(Some records)

---+---

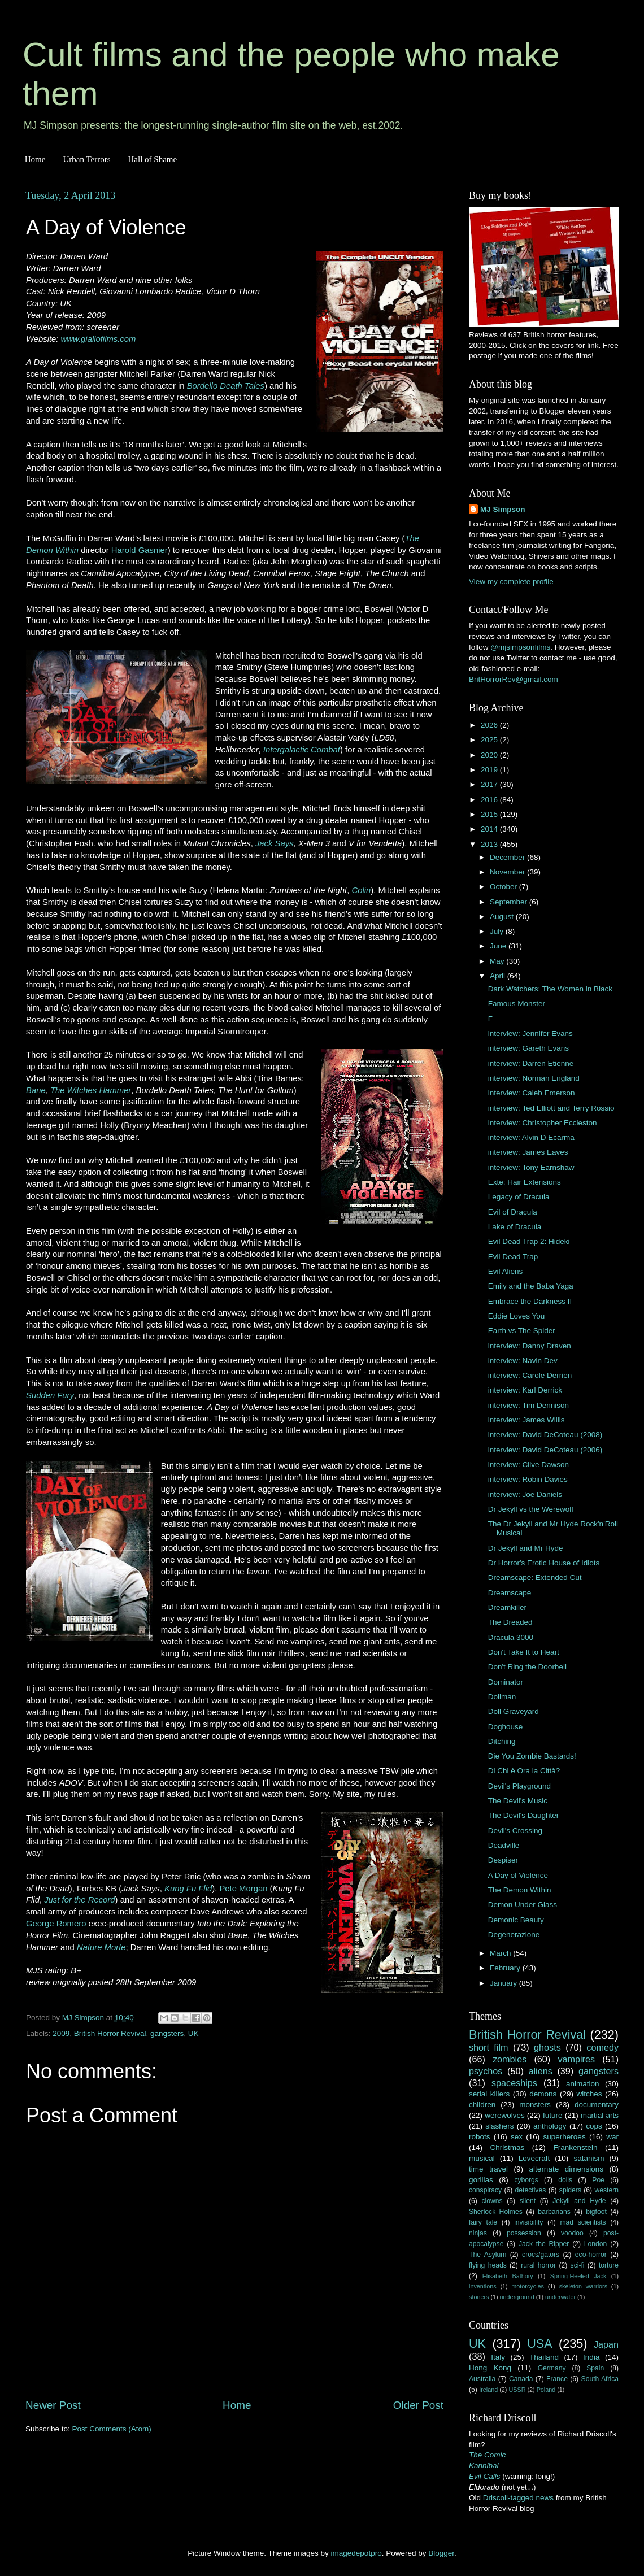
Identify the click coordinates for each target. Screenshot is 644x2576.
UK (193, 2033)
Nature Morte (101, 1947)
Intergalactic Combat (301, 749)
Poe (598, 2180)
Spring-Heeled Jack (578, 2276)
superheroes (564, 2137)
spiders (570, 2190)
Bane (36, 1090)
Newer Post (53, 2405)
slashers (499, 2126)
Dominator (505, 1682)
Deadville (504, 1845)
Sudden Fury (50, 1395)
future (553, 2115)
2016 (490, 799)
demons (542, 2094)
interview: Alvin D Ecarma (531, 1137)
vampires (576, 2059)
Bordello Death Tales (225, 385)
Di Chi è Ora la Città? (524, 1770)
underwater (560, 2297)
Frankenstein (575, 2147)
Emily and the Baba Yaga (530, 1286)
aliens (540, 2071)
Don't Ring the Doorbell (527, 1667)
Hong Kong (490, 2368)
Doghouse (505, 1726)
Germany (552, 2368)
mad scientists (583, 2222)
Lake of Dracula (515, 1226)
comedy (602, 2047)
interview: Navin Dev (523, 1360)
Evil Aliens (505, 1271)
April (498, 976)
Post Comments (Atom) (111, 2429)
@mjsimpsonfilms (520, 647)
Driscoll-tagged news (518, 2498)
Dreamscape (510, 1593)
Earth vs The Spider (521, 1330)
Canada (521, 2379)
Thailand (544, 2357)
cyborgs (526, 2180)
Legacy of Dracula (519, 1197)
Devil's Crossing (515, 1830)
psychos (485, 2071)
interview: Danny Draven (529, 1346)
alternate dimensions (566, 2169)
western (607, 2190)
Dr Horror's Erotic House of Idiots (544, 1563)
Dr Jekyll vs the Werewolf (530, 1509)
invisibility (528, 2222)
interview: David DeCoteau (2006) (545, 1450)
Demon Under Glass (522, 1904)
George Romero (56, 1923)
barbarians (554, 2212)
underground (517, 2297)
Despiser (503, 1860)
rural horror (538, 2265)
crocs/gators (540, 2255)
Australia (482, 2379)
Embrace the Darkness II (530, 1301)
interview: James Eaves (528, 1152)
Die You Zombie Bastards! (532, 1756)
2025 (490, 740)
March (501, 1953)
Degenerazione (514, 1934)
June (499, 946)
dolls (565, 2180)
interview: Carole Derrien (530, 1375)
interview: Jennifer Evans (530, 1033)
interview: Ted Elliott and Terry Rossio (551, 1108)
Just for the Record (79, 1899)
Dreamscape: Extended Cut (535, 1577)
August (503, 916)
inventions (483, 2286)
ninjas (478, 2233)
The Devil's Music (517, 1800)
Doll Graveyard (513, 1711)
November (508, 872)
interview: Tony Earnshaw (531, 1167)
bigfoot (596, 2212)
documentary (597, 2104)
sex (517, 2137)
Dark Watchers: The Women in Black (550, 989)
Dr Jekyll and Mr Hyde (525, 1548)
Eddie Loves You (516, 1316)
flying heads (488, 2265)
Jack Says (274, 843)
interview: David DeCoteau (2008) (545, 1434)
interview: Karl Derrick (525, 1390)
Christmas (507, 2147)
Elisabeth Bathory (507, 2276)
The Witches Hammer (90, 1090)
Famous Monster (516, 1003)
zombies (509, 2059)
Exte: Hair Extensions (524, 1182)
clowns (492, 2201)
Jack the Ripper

---+---

§ **Stated exercise**:
Copy out the stretch from the line containing "March (501, 1953)" through the end of the records, keeping each line's wording, and add 11 to every number in the coordinates.

§ **Result of this task**:
March (512, 1964)
Degenerazione (525, 1945)
June (510, 957)
dolls (576, 2191)
interview: Carole Derrien (541, 1386)
interview: Jennifer Evans (541, 1044)
interview: Ted Elliott and Terry Rossio (562, 1119)
Just for the Record (90, 1910)
Dreamscape: Extended Cut (546, 1588)
August (514, 927)
inventions (494, 2297)
ninjas (489, 2244)
The Devil's Music (528, 1811)
Doll Graveyard (524, 1722)
November (519, 883)
interview: Tony Earnshaw (542, 1178)
bigfoot (607, 2223)
documentary (608, 2115)
sex (528, 2148)
Dark Watchers: The Women in Black (561, 1000)
Dr Jekyll and Mr Hyde (536, 1559)
Eddie Loves You (527, 1327)
flying heads (499, 2276)
Jack Says (285, 854)
interview: David DeCoteau (2008) (556, 1445)
interview: Karl Derrick (536, 1401)
Christmas (518, 2158)
Elisabeth Bathory (518, 2287)
The Witches Hammer (101, 1101)
Famous Monster (527, 1014)
zombies (520, 2070)
Exte: Hair Extensions (535, 1193)
clowns (503, 2212)
Jack the Ripper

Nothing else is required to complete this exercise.